A week ago, the woman in that bizarre family photo you’ve probably seen—two conventionally gorgeous parents posing with three unattractive kids—told the BBC how modeling for a plastic surgery ad turned her into a meme and destroyed her career.
Heidi Yeh took a gig for a Taipei plastic surgery clinic in 2012, and posed for the now-infamous photo. The children were photoshopped to make their eyes look small and their noses flat, and the original caption read “The only thing you’ll ever have to worry about is how to explain it to the kids.”
Yeh says the image was only for that clinic, and was only supposed to be published in newspapers and magazines. Bu she alleges the ad agency, J Walter Thompson, allowed another clinic to use the ad online, and that the original clinic also posted it on Facebook.

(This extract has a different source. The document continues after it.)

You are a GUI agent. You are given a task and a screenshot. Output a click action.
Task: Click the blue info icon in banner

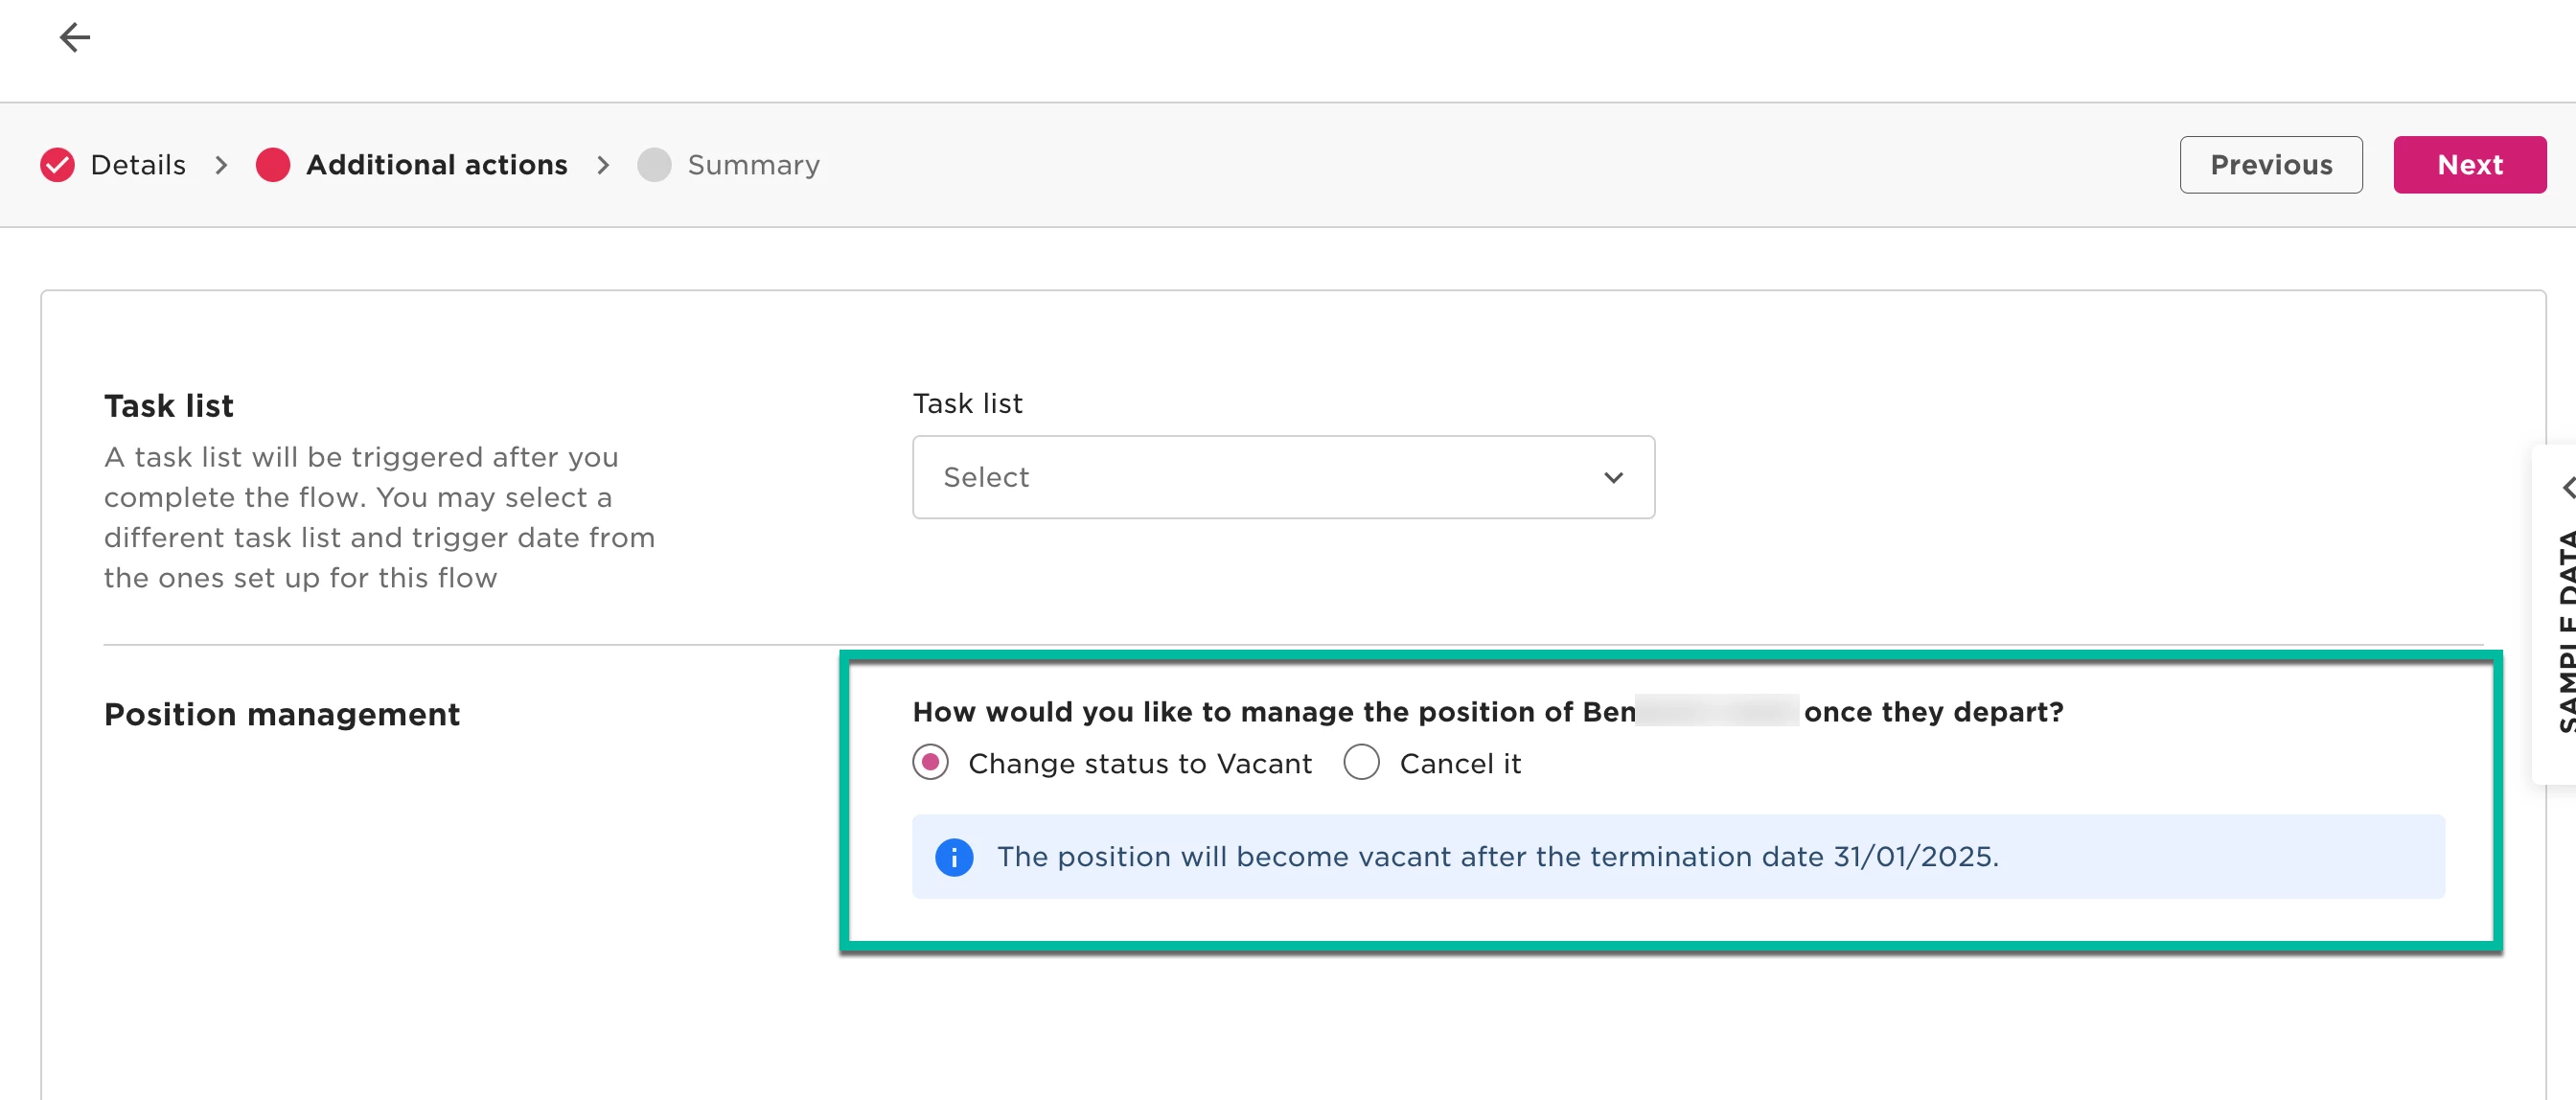click(954, 857)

Once it was online, the photo recombined with the old “man sues wife over ugly children” legend, which became even more viral now that it was backed by photographic “evidence.”
In 2012, the BBC reports, a Chinese tabloid attached the photo to its version of the story, which is where it first came to Ms. Yeh’s attention.
“When I first heard about this from a friend, I thought it was just a one-off rumor,” she told the BBC, “Then I realised the whole world was spreading it and in different languages. People actually thought it was real. Even my then-boyfriend’s friends would ask about it.”
The story made its way to major English tabloids including The Daily Mail, the Mirror, and the New York Post in 2013, and it picked up some juicy new (fake) details, including a name for the husband (“Feng Jian”) and a court-ordered payment of $120,000 for “marriage under false pretenses.”
The Post later appended a clarification kinda-sorta acknowledging the hoax:
Clarification: Reports of Feng’s lawsuit against his wife were originally reported in European and US newspapers in 2004, but with no details of any adjudication or payout. While many have cast doubt on the wild tale, details of an alleged civil settlement were reported on Chinese Web sites last year and English-language media this week.
The Mail and Mirror let their versions stand. None of the three included the “family portrait” ad, but a number of aggregators added it to the bogus reports. MSN had the story but deleted it, former viral trendsetter The Daily What ran the photo but later added a “correction” reading “UPDATE: We know this story is fabricated but hey, still funny!” and the Huffington Post ran the story but later hedged its bets.
The upshot, Yeh told the BBC, is that she’s been dogged by accusations that she’s had plastic surgery, and she’s no longer able to land major advertisements. She says a boyfriend broke up with her out of embarrassment and that her current fiancé’s family has even questioned her about the rumors.
She’s considering a lawsuit against JWT, but the agency told the BBC it can’t be held responsible: “As we all know, no one controls the internet... We can’t anticipate what degree of an impact it will have, how people will view it, and what they will do with it.”
Both JWT and the plastic surgery clinic claim they had the proper rights to use the image the way they did, and they’ve asked her to apologize to them in a press conference, lest they countersue her for hurting their reputations.